There are plenty of TFSA articles out there in the Canadian personal finance world, but I thought I would also add my own.
Table of Contents
What is a TFSA?
A TFSA stands for Tax Free Savings Account.
It was introduced in 2009 and anyone over the age of 18 is eligible to open one.
Just like the RRSP (Registered Retirement Savings Plan), you can hold a variety of investments within a TFSA. The TFSA is not a savings account but is just a ‘basket’ to hold your investments. Your investments in the TFSA are made with after tax income.
Whatever investments you put in your TFSA basket are treated differently. They are tax sheltered. That means you don’t have to pay any taxes on the earnings on your investments inside the TFSA and you don’t even have to pay taxes when you withdraw the money out of the TFSA. The TFSA is an amazing retirement savings vehicle, and whoever still has a TFSA as a savings account should really wake up and smell the TFSA roses.
You do have to pay a 15% tax on foreign dividends though held within a TFSA.
Here are the TFSA contribution limits in 2023.
|Year||TFSA Contribution Room|
If you have not contributed the maximum amount each year, the unused balance can be carried over as contribution room for the following year. You can check how much you have using the Canada Revenue Agency site, My CRA (though it’s not updated for the current year).
There’s lots debate whether you should invest in an RRSP first or a TFSA first, and there are a number of factors. In my opinion, here’s which one you should invest in first.
You can even retire on a TFSA if you start early enough.
How to Invest in a TFSA
Here are some ways to invest in a TFSA that will give you returns that will knock the pants off any TFSA interest rate that you can get at RBC bank or TD bank or wherever. If you’re not ready to abandon a principal protected investing style within your TFSA, you can always continue to have your TFSA savings account but add on TFSA investment accounts.
This is because you can have however many different TFSA accounts you want, but you just need to keep track and avoid TFSA over contribution. You can have however many TFSA accounts at however many financial institutions you want. However, you have to be aware of the TFSA withdrawal rules to avoid getting dinged.
As you can anticipate, the more accounts you have the more difficult it is to keep track of your TFSA contribution room, and more chance to over contribute.
Over contributing to a TFSA can yield a bill of 1% of your over contribution amount multiplied by the number of months that you have over contributed. There can be a delay from when you receive the notice so it can add up.
Anyway, TFSA’s are great, and here are a few ways that you can invest your TFSA.

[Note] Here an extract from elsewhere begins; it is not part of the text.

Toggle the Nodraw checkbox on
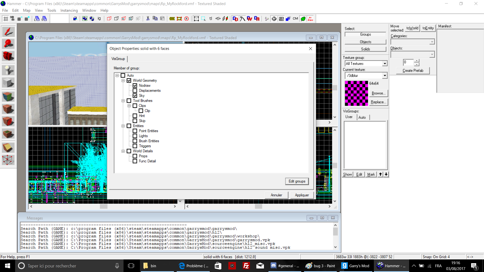This screenshot has height=272, width=484. pyautogui.click(x=135, y=85)
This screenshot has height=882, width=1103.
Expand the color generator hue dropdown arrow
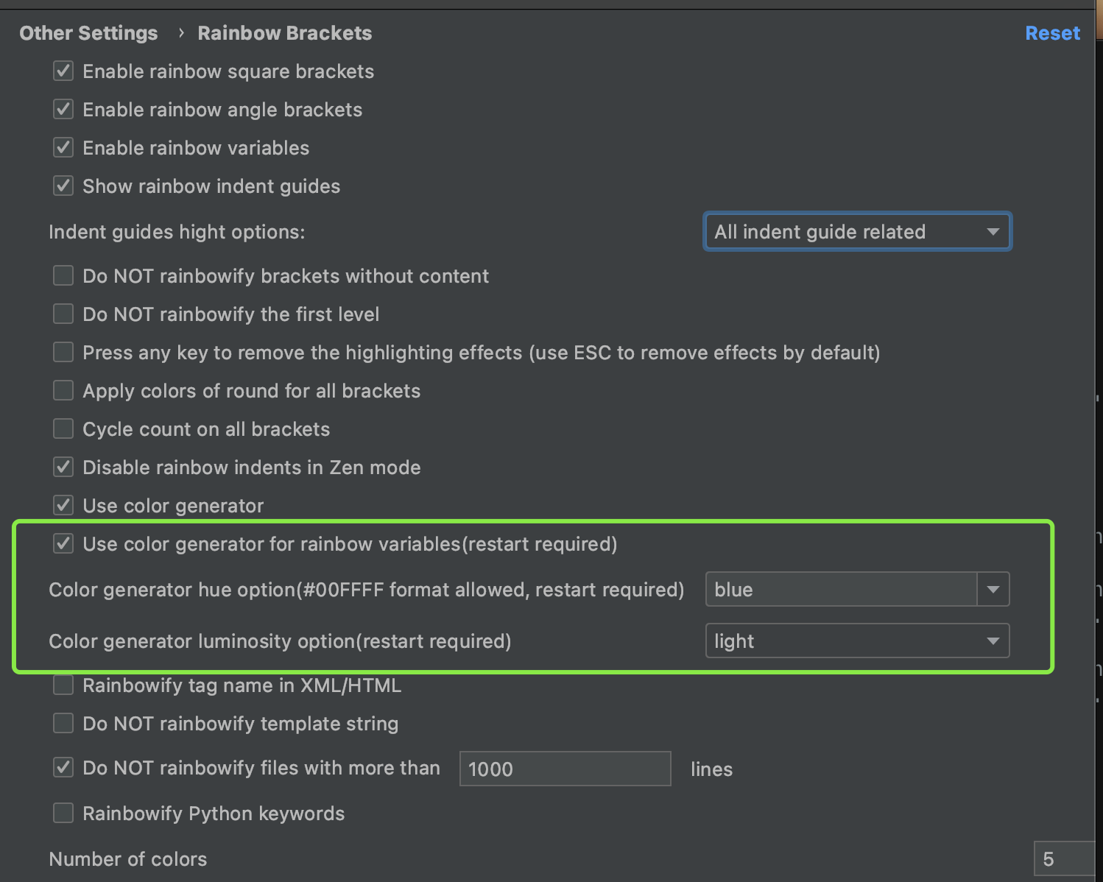coord(993,590)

TFSA Savings Accounts and GIC’s
The most common way that Canadians are investing with the TFSA is with TFSA savings accounts and GIC’s. These are very safe options and your principal is protected, meaning you won’t lose money but the upside (or downside) is that you won’t gain very much money because the returns are small.
For example, at the time of writing, here are some TFSA savings account interest rates available:
- TFSA Interest Rate RBC
- TD TFSA Interest Rate
- CIBC TFSA rate
- TFSA Interest Rate Tangerine
- Motive TFSA Savings Account
As you can see, the returns aren’t very high (especially from the big banks).
There are ways to get much higher returns with your TFSA in order to see the true powerful effect of compounding.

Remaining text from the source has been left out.